Existe, porém, um caráter extraordinário nesses momentos, pois a luz é principalmente aquela que confunde o foco, que explode a claridade do lado de fora (o mundo, o exterior), e joga às sombras uma relação entre mãe e filho. A luz que reflete em aço no revólver à cintura. Belmonte restaura força a um conceito físico já extremamente desgastado, pois é a luz que forma e deforma a visão: estão lá, também, as bolhas coloridas que se tornam os postes da cidade, deformados pela gota de água que repousa no vidro do carro, explodindo o concreto em possibilidades de abstração.
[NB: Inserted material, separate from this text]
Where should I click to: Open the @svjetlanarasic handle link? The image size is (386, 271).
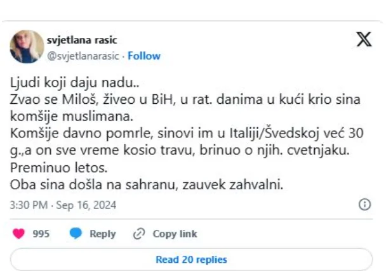click(x=83, y=56)
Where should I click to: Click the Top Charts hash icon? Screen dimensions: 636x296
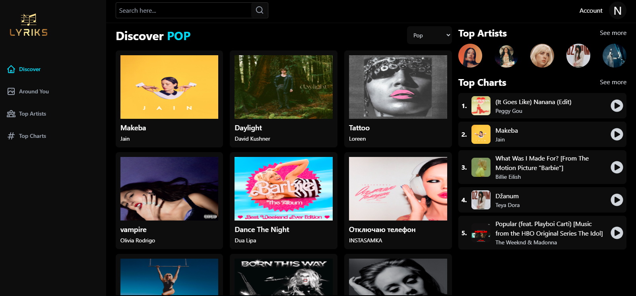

Não à toa, Se Nada Mais Der Certo é melhor quanto mais ambíguo, assimilando à imagem a androginia de Marcin (Carolina Abras) e Sibele (Milhen Cortaz) – anjos de neon que parecem sempre preferir o “estar” ao “ser”. Por isso mesmo, o rigor, sempre isoladamente impressionante na mise-en-scène de Belmonte, perde força quando se obriga a fazer o tempo andar (as sequências dos assaltos; a literalidade excessiva de alguns diálogos), como que tentando assegurar, junto ao espectador, uma relação que nunca esteve ameaçada. Isso por Belmonte ser mais um criador de planos-sínteses do que um narrador tradicional, alcançando maior força na relação ideogramática do acúmulo de informações (sonoras, visuais, espaciais, temporais) do que na concatenação de planos de uma montagem mais tradicional.
Esse desejo de síntese, de criar unidades que acabam dentro de seu próprio movimento, faz lembrar tanto do cinema de Eisenstein e, principalmente, Dziga Vertov, quanto de Bang Bang (1971), de Andrea Tonacci – filmes que implodem a relação mais estrita com a linearidade para, norteados pela lógica interna de uma montagem de sensações, geram uma idéia de estado de espírito. Nesse sentido, há dois planos excepcionais em Se Nada Mais Der Certo: a correção de diafragma no momento em que Wilson (João Miguel) engatilha sua arma, colocando em perspectiva um horizonte até então superexposto; e o plongée de Angelina em um viaduto, contemplando o desconhecido (a morte? o medo? o futuro?) que se esconde, na pista de baixo, nas áreas subexpostas da pelicula. São, ambos, casos em que Belmonte resolve, dentro do plano, sentimentos que a montagem enfraqueceria em excesso de claridade.
A montagem é, no filme, a expressão última das personagens. Mais do que o interesse em um discurso, em um arco dramático, o cinema de Belmonte se concentra na intensidade da experiência de suas personagens. Por isso um dos recursos mais fortes do filme é o fast forward que, em vez de tentar simular uma viagem de drogas, parece registrar a tentativa da câmera de alcançar o ritmo das personagens que ela filma. O final não poderia ser mais eloquente: Marcin presa entre o mar, à sua frente, e o mundo às costas, que, ao mesmo tempo, aprisiona e liberta Antoine Doinel em Os Incompreendidos (1959), de François Truffaut. Mas ali, naquele filete de terra, ela encontra alguém para abraçar. A jornada é acidentada, mas para cada hora de trevas há um segundo de luz. Luz frágil, rara e quebradiça, mas de uma intensidade revigorante. O que, em ritmo de mostra, parece uma boa maneira de descrever a relação diária possível do crítico com o cinema de cada dia.